-- RECORD EXCERPTS follows --
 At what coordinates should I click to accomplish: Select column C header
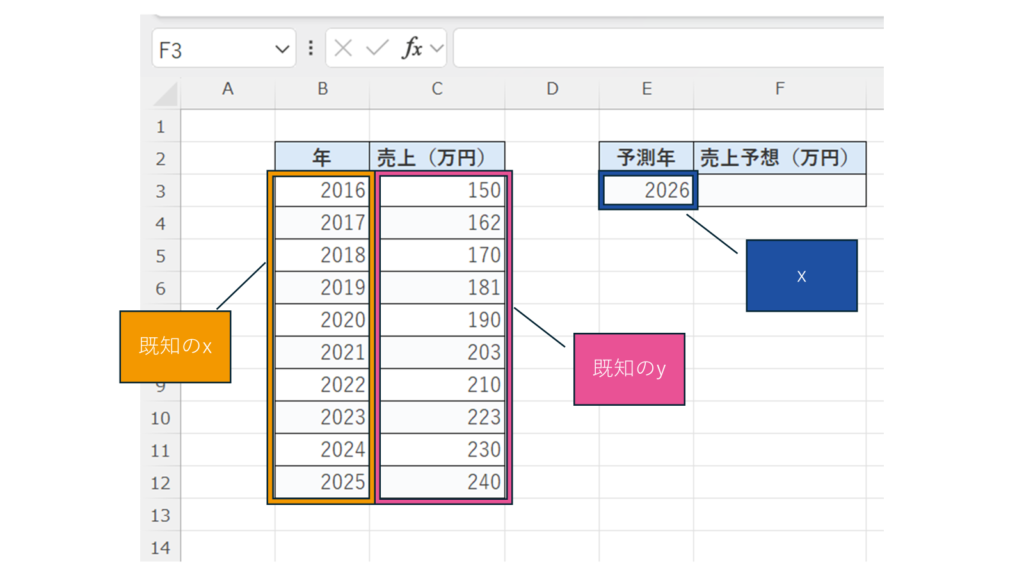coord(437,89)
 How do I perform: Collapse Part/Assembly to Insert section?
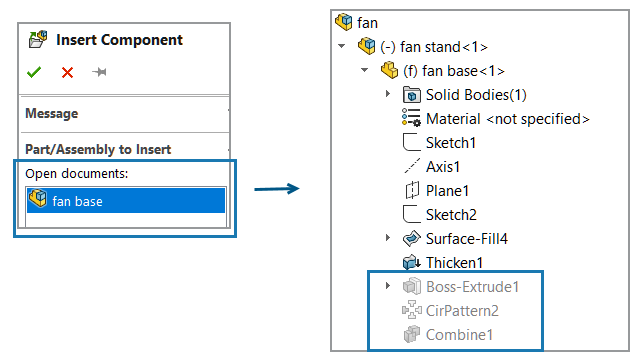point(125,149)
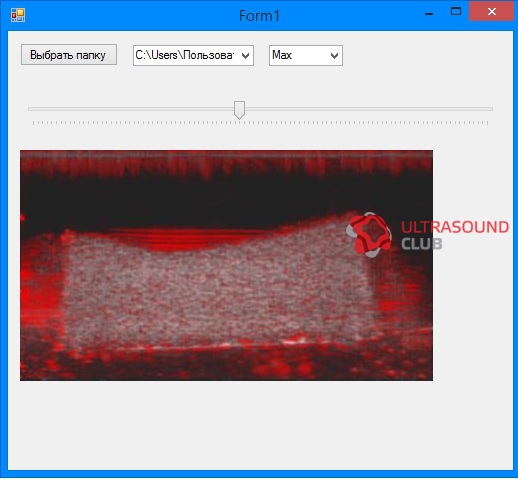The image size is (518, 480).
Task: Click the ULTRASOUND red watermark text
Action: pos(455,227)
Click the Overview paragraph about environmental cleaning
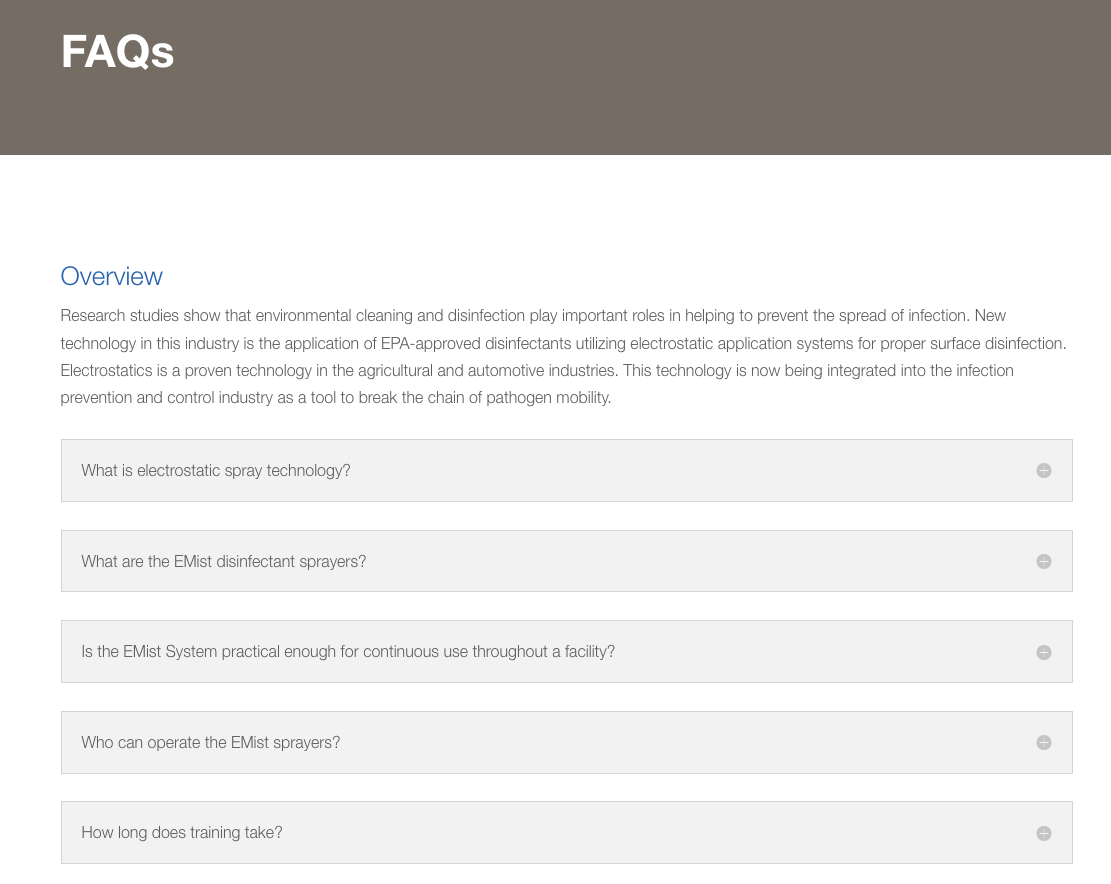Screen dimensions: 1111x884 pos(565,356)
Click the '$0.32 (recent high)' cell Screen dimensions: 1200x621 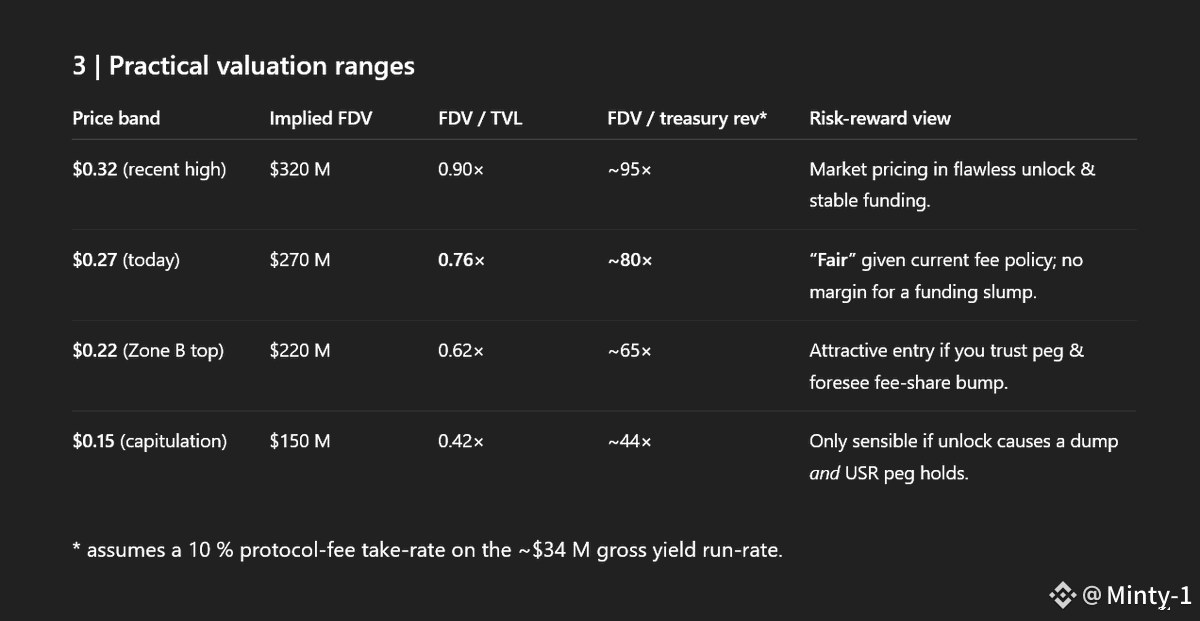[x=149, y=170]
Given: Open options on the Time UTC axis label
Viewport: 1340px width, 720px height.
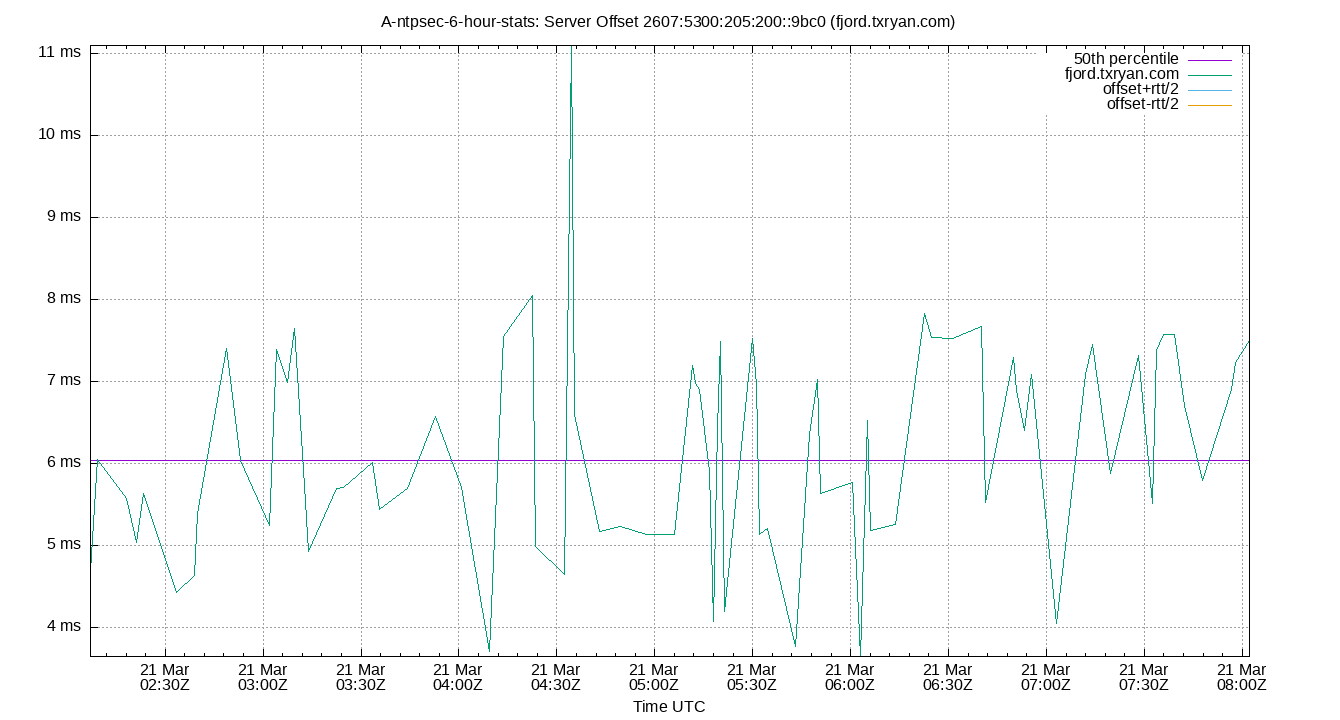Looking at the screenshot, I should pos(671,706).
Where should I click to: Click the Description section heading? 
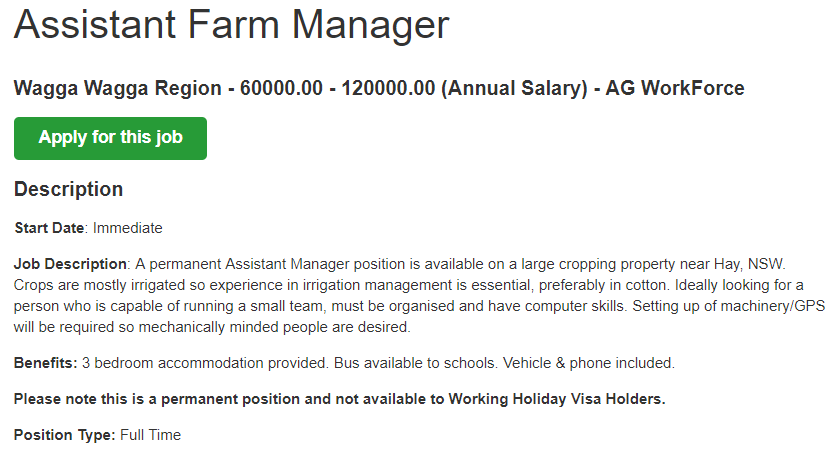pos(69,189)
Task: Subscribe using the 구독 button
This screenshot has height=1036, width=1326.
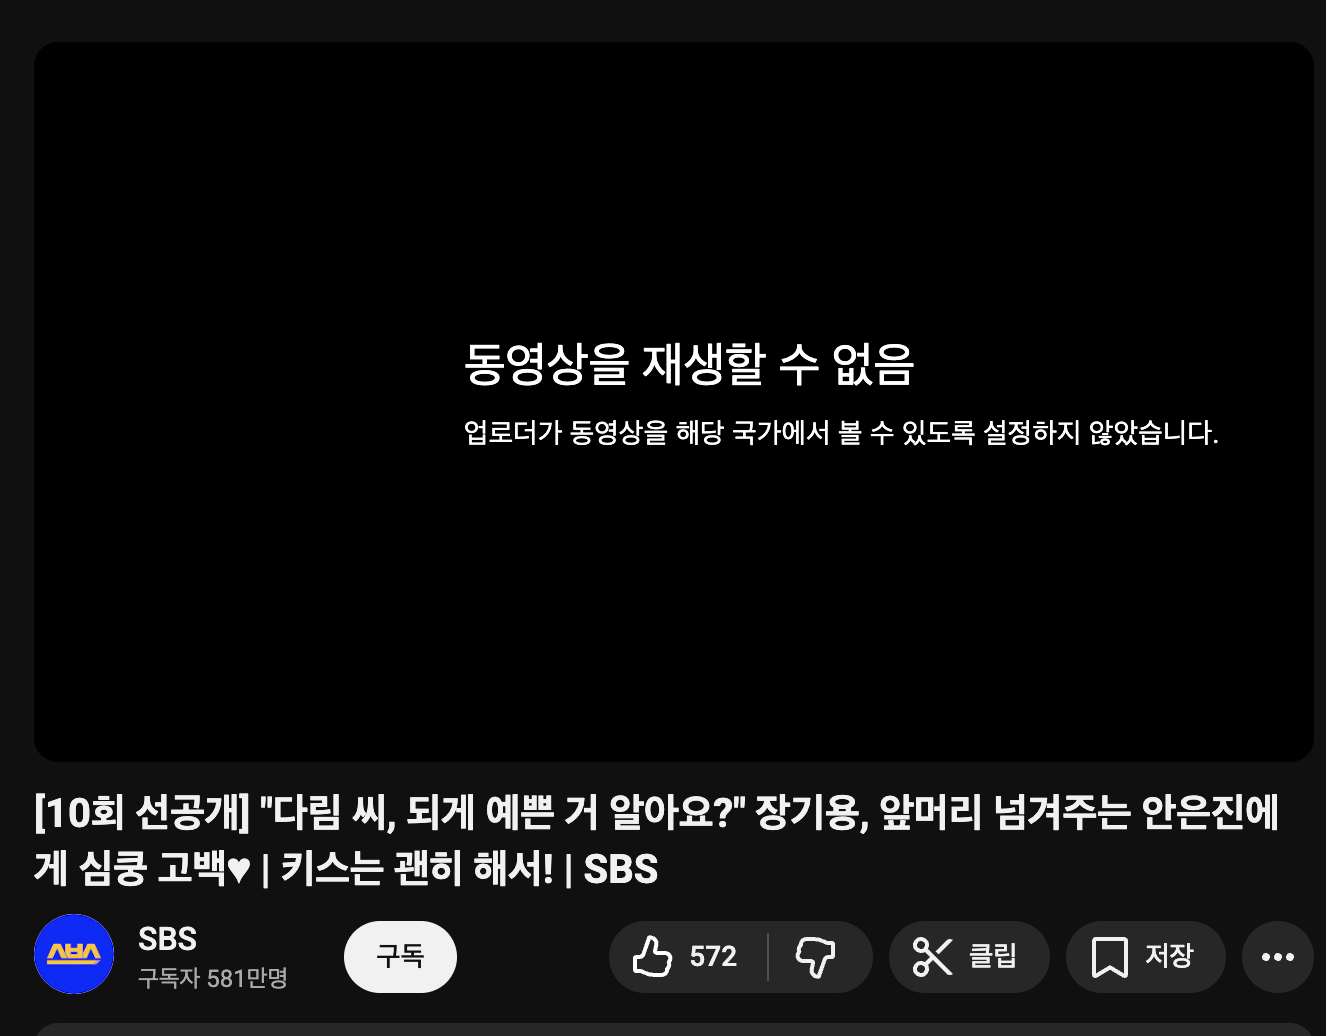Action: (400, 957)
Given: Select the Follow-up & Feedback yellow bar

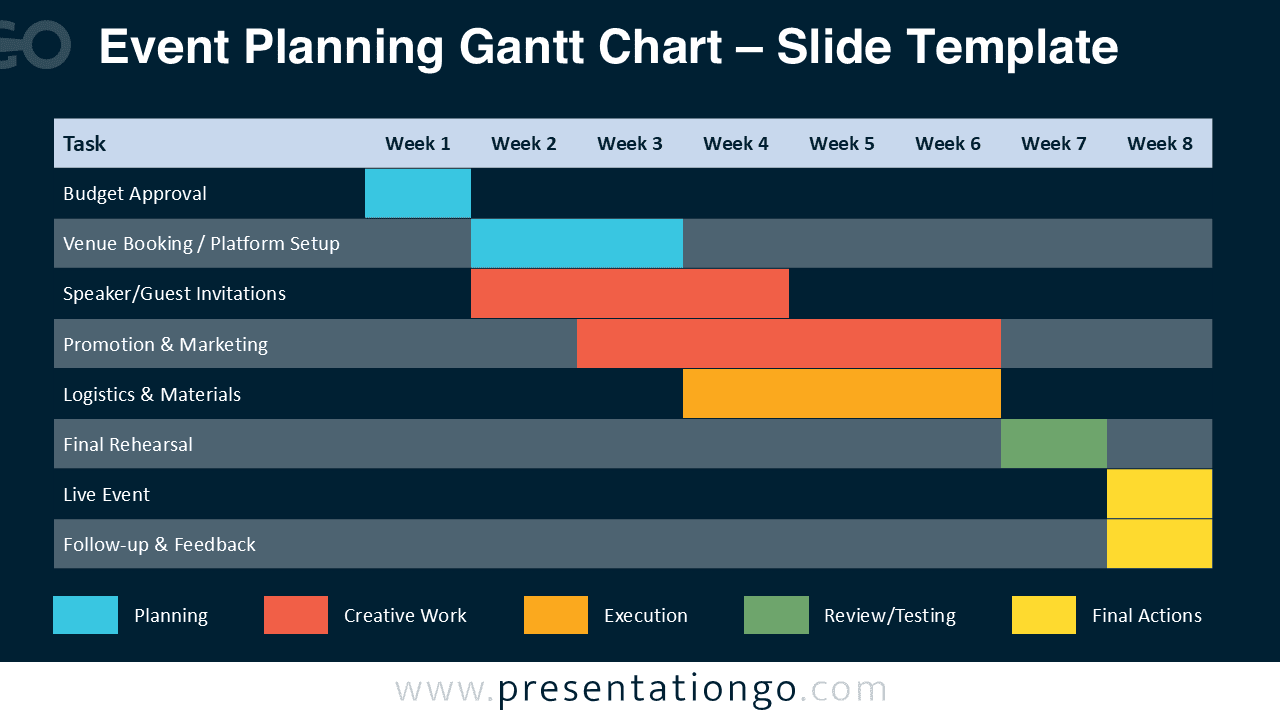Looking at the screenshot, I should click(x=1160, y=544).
-- RECORD EXCERPTS concluded --
» **ASSIGNMENT**
Go to the line that contains "Task: Subscribe using the 구독 button" and copy it and every line after it through the end of the entries, exactly, without the pictures.

» **RESPONSE AREA**
Task: Subscribe using the 구독 button
This screenshot has height=1036, width=1326.
Action: (400, 957)
Given: Select the Follow-up & Feedback yellow bar

Looking at the screenshot, I should click(x=1160, y=544).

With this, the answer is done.